Sono stati presentati sommariamente anche i risultati conclusivi della fase in doppio cieco dello studio di fase III con Ataluren (PTC124) in pazienti con almeno una mutazione stop: 161 pazienti con farmaco e 161 con placebo. Alla fine dello studio (48 settimane), la differenza nel calo di FEV1 tra gruppo Ataluren e gruppo placebo era complessivamente del 3% (punti percentuali di FEV1) a favore di Ataluren: praticamente, il FEV1 del gruppo Ataluren diminuiva in media di 2,5 punti percentuali mentre il gruppo placebo diminuiva di 5,5 punti. La differenza non è significativa. Sorprendentemente, separando i pazienti che ricevevano contemporaneamente antibiotico per aerosol (quasi sempre tobramicina: erano circa il 50%) da quelli che non lo ricevevano, è risultata una significativa differenza a favore di Ataluren rispetto al placebo per i pazienti che non facevano trattamento antibiotico: la differenza era del 6,7% (riduzione declino FEV1 dello 0,2% con ataluren, del 6,9% con placebo). Questo rimane un aspetto problematico e lascia qualche dubbio sul vero effetto di Ataluren, che peraltro ha ottenuto una significativa riduzione delle esacerbazioni respiratorie rispetto al placebo. Nessuna differenza tra i due gruppi per gli effetti sul test del sudore e sul potenziale nasale. Va segnalato anche uno studio sul trattamento aerosolico con salina ipertonica in bambini inferiori ai 6 anni: non significativo effetto sulla funzione respiratoria, anche se trattamento ben tollerato. Confermato il seppur modesto beneficio dell’inalazione di mannitolo (bronchitolo) polvere secca su funzione respiratoria, peraltro non dissimile da quanto ottenuto con salina ipertonica in età superiore a 6 anni.

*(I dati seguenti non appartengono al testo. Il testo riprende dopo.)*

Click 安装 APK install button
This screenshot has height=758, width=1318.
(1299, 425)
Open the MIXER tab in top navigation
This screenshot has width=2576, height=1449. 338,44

L’impressione complessiva raccolta da questo congresso è che molte cose si stanno muovendo nella direzione di interventi curativi efficaci per la fibrosi cistica, alcune con innegabile e incoraggiante successo, altre con risultati più modesti. Ma sappiamo che questo è il cimento della ricerca in questa malattia: si procede per tappe ed alcune tappe possono rivelarsi poco produttive, costringendo la ricerca a cercare vie alternative o a perfezionare quelle già sperimentate, ma imparando comunque, sia dai successi che dagli insuccessi, a scegliere i percorsi e le modalità di percorso con maggiore probabilità di risultati utili.